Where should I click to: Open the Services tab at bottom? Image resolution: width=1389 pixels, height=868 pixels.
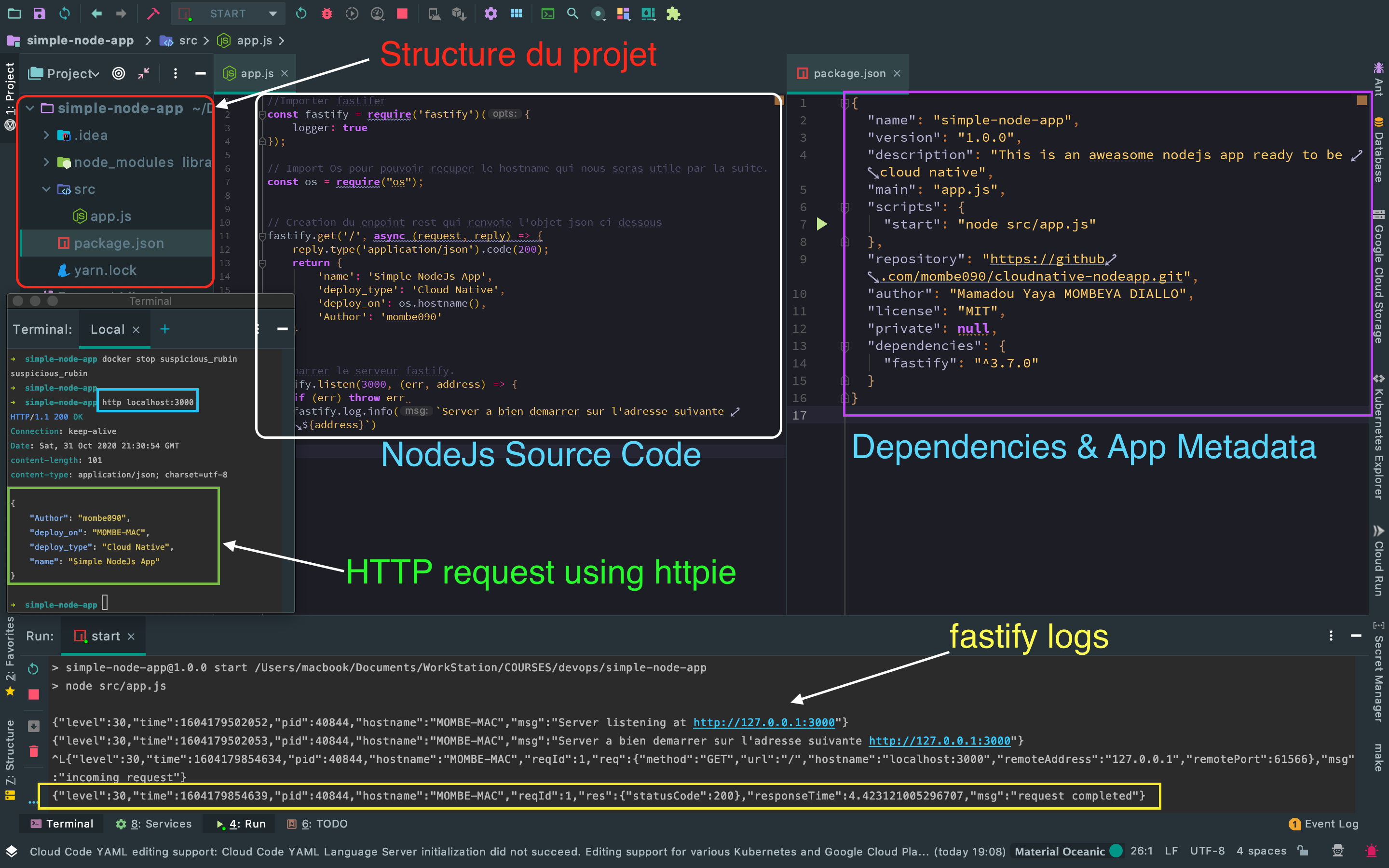pyautogui.click(x=154, y=824)
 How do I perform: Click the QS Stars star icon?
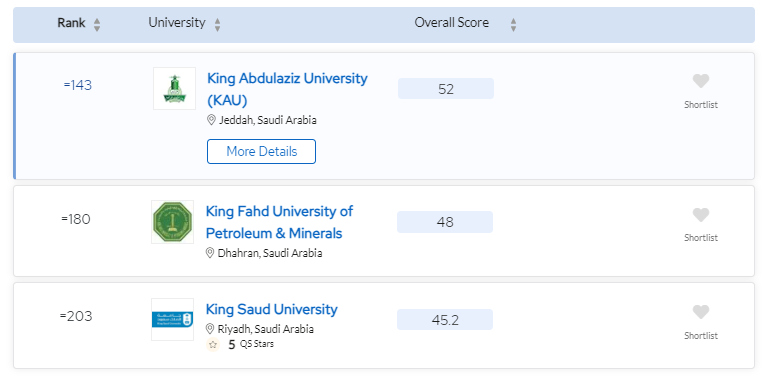pos(213,344)
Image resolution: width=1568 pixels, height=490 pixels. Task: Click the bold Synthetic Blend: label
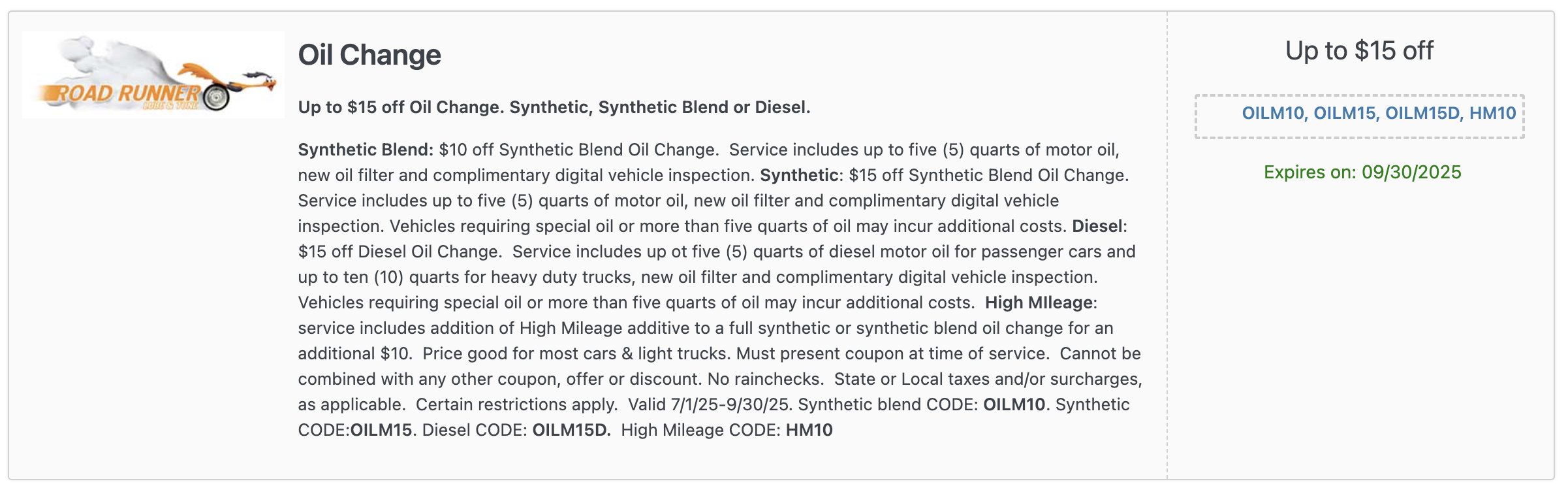tap(366, 150)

== Task directions ==
Can you write out all of the material above again, adding -18 to every coordinate in the answers and leaving the pictures out?

== Written answer ==
Where should I click to: Open the Services tab at bottom? Image resolution: width=1389 pixels, height=868 pixels.
pyautogui.click(x=136, y=806)
 How do I perform: Click the QS Stars star icon?
pos(195,326)
Image resolution: width=1568 pixels, height=490 pixels. Task: Click the bold Synthetic Blend: label
tap(348, 132)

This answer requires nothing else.